§ Collection entries
------------------------------------------------------------

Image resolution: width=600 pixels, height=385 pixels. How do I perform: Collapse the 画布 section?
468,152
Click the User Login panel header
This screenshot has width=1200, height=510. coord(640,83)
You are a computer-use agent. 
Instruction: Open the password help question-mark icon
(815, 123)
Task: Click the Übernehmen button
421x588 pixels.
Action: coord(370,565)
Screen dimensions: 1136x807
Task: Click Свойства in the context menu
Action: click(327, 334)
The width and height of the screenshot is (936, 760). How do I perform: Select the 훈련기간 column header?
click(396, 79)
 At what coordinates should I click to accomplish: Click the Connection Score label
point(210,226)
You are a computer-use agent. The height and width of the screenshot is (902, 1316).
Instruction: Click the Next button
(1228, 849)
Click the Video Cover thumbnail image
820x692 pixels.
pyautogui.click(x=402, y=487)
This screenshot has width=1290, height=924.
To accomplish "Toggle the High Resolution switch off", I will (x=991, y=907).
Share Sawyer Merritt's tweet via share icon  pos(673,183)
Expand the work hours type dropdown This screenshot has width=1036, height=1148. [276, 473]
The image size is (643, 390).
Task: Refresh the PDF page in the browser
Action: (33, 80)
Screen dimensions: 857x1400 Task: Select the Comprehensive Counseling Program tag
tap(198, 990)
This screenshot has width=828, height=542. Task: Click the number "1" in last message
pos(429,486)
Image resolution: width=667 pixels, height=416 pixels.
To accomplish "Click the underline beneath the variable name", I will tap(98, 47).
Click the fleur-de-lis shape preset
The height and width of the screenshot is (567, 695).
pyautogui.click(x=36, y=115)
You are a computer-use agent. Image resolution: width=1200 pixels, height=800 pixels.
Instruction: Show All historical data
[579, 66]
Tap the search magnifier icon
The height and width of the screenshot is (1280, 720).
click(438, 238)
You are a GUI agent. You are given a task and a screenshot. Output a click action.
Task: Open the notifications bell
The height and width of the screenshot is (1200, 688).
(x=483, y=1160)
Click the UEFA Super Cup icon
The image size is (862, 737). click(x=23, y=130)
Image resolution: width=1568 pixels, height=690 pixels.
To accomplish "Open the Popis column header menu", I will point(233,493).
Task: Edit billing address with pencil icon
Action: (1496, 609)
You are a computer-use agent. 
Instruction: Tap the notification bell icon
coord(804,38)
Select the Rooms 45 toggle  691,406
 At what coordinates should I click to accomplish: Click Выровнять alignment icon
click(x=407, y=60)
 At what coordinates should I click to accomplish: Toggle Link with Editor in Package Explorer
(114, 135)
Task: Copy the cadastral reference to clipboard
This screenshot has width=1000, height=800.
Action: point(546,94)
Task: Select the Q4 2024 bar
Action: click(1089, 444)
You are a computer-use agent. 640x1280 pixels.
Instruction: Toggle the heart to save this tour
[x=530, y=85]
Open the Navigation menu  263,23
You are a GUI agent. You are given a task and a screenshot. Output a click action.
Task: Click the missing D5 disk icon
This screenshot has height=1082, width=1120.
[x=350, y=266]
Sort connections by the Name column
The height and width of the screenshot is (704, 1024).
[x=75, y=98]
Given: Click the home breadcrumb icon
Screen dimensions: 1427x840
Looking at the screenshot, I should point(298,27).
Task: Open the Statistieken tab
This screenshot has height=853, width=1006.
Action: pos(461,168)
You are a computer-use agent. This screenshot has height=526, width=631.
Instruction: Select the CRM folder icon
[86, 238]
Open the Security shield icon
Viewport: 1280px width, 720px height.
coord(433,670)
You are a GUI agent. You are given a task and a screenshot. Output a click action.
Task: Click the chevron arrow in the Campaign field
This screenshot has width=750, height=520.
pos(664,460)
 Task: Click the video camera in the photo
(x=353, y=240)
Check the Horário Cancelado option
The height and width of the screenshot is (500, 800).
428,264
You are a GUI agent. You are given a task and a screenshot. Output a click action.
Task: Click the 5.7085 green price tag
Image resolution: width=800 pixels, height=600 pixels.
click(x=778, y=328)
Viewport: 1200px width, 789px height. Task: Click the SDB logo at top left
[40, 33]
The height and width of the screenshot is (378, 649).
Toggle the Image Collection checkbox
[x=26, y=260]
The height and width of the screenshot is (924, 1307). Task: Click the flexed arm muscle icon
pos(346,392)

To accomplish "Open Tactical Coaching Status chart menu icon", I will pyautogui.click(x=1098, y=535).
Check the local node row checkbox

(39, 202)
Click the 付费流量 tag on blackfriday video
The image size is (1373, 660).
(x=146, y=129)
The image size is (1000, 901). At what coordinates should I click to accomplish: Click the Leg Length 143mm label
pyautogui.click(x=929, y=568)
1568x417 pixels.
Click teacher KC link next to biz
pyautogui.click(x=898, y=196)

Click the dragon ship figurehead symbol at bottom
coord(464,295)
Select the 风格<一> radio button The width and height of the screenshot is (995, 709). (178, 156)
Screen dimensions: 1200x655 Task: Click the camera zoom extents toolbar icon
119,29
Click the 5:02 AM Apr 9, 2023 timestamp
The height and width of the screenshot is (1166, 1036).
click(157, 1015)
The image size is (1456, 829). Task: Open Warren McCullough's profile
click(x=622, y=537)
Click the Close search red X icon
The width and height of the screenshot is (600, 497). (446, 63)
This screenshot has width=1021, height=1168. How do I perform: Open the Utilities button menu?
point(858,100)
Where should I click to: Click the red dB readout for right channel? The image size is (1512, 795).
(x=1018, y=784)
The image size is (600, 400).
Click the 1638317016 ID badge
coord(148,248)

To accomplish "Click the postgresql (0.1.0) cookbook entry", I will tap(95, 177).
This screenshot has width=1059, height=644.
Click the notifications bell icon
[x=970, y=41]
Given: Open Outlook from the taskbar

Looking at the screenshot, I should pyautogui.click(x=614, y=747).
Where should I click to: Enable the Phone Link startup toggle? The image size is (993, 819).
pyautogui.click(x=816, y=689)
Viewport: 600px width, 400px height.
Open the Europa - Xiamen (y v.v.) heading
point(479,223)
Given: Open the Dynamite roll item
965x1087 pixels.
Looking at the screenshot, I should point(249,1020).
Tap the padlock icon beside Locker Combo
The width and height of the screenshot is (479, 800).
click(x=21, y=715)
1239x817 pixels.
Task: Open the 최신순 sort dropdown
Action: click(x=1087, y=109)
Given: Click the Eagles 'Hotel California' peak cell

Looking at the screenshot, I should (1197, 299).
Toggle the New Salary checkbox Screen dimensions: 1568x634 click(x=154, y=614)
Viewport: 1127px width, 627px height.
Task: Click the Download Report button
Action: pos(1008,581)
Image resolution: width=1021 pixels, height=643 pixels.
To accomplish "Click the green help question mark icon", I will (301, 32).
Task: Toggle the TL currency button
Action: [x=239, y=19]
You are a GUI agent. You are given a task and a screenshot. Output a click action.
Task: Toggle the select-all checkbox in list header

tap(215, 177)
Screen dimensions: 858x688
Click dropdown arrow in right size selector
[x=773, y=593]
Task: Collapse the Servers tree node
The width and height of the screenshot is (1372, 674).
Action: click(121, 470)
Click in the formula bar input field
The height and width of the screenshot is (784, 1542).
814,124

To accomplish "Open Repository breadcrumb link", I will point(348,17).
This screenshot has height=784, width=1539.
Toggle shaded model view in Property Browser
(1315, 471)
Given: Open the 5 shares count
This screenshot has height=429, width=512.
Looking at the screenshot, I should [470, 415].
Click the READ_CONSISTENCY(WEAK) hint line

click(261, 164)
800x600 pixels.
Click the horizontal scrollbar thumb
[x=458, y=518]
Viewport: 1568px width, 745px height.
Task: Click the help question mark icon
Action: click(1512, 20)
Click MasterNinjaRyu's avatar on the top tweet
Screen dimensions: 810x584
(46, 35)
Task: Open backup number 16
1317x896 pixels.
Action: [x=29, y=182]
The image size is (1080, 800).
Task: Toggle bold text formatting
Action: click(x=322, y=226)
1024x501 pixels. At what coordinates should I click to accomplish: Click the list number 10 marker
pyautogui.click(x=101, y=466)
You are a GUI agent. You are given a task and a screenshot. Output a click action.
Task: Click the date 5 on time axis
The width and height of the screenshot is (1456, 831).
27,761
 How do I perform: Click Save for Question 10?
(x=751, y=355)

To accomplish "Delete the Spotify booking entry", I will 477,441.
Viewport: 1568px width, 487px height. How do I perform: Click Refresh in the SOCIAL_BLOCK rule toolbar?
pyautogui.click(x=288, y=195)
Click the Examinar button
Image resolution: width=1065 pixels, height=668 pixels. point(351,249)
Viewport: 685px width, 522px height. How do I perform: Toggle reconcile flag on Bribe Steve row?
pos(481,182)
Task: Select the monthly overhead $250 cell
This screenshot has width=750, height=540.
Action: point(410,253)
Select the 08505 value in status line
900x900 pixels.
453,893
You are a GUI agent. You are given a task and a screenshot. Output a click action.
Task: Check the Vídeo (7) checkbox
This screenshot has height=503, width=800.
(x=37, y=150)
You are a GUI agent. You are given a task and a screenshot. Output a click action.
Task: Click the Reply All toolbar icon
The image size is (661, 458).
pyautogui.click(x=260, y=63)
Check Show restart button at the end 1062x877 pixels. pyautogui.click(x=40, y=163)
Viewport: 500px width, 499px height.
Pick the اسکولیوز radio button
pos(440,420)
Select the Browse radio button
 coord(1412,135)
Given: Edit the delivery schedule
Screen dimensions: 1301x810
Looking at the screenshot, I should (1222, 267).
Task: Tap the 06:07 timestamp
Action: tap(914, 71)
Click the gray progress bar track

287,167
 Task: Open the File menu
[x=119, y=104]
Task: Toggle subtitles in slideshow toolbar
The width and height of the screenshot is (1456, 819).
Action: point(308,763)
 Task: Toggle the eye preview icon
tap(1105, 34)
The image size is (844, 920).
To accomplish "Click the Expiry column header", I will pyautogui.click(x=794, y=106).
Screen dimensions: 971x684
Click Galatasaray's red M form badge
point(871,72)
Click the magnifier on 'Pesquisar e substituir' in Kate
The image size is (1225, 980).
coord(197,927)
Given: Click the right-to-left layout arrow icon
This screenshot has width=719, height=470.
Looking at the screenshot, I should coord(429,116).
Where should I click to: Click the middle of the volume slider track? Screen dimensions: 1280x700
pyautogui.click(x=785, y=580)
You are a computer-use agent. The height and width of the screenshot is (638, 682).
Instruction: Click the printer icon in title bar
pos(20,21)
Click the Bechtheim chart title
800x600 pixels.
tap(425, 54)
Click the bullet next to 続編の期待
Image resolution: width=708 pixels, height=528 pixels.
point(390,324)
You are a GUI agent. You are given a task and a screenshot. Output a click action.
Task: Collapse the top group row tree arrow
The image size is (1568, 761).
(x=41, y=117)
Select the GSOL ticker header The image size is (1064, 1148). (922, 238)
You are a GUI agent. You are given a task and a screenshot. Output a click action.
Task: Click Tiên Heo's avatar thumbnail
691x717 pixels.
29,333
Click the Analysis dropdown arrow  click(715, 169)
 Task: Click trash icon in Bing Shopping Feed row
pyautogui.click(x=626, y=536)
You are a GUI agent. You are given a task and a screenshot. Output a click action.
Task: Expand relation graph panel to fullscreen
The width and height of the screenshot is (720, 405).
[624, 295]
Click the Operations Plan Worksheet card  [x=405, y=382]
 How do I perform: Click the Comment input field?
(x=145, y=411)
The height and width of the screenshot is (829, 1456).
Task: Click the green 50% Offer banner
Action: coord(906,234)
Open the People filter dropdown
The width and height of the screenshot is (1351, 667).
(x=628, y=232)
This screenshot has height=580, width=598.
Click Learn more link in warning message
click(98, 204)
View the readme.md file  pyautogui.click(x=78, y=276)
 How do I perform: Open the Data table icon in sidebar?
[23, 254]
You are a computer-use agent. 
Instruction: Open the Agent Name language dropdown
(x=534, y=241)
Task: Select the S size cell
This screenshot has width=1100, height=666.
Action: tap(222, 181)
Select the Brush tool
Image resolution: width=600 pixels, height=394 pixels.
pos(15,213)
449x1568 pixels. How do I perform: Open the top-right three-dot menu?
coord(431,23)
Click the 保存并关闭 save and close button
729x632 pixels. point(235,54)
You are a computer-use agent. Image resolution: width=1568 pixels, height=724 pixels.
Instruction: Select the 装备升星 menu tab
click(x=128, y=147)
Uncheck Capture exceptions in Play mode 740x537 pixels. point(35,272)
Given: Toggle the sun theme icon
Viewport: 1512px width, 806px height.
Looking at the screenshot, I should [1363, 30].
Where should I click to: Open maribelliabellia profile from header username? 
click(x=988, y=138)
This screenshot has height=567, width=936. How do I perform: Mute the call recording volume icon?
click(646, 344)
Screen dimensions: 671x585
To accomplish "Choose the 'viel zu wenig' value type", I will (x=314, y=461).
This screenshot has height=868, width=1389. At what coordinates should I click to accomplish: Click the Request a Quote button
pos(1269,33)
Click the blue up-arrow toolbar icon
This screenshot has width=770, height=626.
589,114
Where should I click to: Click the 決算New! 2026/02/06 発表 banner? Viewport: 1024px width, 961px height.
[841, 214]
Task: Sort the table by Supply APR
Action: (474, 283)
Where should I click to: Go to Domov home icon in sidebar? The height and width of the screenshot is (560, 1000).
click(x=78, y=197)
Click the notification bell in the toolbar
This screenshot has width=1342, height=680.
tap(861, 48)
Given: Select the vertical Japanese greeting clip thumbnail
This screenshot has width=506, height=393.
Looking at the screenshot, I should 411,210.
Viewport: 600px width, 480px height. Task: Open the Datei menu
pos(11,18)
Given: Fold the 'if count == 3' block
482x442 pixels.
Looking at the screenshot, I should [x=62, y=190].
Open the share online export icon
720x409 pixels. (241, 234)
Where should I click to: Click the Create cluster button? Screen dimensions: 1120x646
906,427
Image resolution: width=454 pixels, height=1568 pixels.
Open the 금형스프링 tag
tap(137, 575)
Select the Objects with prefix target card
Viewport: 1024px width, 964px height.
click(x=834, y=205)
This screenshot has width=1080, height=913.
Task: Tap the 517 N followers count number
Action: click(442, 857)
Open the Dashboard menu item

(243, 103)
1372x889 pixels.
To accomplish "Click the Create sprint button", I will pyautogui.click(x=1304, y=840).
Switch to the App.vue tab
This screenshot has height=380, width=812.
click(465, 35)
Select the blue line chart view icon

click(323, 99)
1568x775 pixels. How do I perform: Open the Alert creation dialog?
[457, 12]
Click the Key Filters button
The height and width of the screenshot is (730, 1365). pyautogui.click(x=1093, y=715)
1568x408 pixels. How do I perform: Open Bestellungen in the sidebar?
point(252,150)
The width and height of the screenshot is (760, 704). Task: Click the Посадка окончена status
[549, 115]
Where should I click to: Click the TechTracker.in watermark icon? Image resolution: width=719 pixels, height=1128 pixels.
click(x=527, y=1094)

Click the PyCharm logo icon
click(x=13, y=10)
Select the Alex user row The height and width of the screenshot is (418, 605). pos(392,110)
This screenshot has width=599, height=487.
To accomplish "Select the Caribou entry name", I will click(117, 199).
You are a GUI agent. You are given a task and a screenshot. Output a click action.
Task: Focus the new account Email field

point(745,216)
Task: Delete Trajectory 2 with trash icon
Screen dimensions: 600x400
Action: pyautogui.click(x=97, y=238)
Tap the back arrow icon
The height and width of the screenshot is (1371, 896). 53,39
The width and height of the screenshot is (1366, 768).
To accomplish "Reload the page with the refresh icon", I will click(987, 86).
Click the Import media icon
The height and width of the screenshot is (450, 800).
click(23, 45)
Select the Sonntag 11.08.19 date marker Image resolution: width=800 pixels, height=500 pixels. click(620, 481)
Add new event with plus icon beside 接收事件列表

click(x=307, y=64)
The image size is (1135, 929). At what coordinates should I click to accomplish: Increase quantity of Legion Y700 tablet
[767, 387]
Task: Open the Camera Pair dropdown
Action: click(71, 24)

------------------------------------------------------------

§ Your task
Out of the data above, set down the lines from the one with "Click the 保存并关闭 save and close button" to the one with "Given: Fold the 'if count == 3' block", both included, exactly as written and with no additions.

§ Output
Click the 保存并关闭 save and close button
729x632 pixels. point(235,54)
You are a computer-use agent. Image resolution: width=1568 pixels, height=724 pixels.
Instruction: Select the 装备升星 menu tab
click(x=128, y=147)
Uncheck Capture exceptions in Play mode 740x537 pixels. point(35,272)
Given: Toggle the sun theme icon
Viewport: 1512px width, 806px height.
Looking at the screenshot, I should [1363, 30].
Where should I click to: Open maribelliabellia profile from header username? 
click(x=988, y=138)
This screenshot has height=567, width=936. How do I perform: Mute the call recording volume icon?
click(646, 344)
Screen dimensions: 671x585
To accomplish "Choose the 'viel zu wenig' value type", I will (x=314, y=461).
This screenshot has height=868, width=1389. At what coordinates should I click to accomplish: Click the Request a Quote button
pos(1269,33)
Click the blue up-arrow toolbar icon
This screenshot has width=770, height=626.
589,114
Where should I click to: Click the 決算New! 2026/02/06 発表 banner? Viewport: 1024px width, 961px height.
[841, 214]
Task: Sort the table by Supply APR
Action: (474, 283)
Where should I click to: Go to Domov home icon in sidebar? The height and width of the screenshot is (560, 1000).
click(x=78, y=197)
Click the notification bell in the toolbar
This screenshot has width=1342, height=680.
tap(861, 48)
Given: Select the vertical Japanese greeting clip thumbnail
This screenshot has width=506, height=393.
Looking at the screenshot, I should 411,210.
Viewport: 600px width, 480px height. Task: Open the Datei menu
pos(11,18)
Given: Fold the 'if count == 3' block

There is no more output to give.